The Minor Annoyance That Destroys Other People’s Lives

I got a bit of a shock when I opened the mail yesterday: I was being charged a little over $1,000 for some tests that my doctor had ordered during my yearly physical a few weeks ago.

I didn’t panic.  For one thing, I knew it had to be a mistake.  I’ve never been charged for tests associated with my yearly physical before.  For another, well, if it turned out that my insurance coverage really had changed that much when I the company re-negotiated this year, I could cover it.

Fortunately, that turned out to not be the case.  I made a few phone calls, and it turned out that the doctor’s office had made an ever-so-tiny mistake with the billing.  A box not checked, a form not filed, something like that.  The insurance company got in touch, the situation got resolved, and no more thousand dollar bill.

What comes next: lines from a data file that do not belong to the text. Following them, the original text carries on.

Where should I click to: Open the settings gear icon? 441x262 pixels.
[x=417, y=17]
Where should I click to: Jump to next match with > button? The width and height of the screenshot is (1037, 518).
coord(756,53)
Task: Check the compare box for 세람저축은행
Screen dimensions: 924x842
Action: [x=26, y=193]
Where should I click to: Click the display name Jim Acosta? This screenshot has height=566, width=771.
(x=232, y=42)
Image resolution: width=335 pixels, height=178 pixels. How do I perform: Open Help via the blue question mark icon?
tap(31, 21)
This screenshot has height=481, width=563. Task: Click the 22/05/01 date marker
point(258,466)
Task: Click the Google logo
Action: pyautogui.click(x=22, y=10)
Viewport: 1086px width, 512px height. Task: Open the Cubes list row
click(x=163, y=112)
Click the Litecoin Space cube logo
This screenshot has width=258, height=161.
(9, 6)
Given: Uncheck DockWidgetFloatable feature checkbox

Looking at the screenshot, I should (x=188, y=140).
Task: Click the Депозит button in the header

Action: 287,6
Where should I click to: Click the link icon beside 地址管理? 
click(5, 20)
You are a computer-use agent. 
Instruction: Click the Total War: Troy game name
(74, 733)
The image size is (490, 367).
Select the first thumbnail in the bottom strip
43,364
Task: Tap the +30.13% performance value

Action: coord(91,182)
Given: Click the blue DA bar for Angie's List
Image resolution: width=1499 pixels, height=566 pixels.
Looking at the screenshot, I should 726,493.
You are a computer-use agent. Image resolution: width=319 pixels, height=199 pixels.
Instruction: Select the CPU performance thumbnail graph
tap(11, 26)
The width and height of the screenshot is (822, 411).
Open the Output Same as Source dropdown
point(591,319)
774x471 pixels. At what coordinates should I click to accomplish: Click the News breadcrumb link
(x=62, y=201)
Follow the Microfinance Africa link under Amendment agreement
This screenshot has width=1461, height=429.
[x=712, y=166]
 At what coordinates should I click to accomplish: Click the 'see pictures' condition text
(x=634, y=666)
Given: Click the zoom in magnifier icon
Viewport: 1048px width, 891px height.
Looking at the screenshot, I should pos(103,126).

It was an enormous relief, but in my relief, I got to thinking: what about the people who don’t know how to navigate the system, even to the rudimentary degree I did?  What about people who aren’t taken seriously, or who can’t speak the language well enough to make their problem understood?  Why, they’d be stuck with the thousand dollar bill.  This is how the poor get poorer.

And of course, that’s leaving out the people who don’t have insurance at all.  Chances are good that they wouldn’t have gone to the doctor in the first place.  That’s how the poor get dead.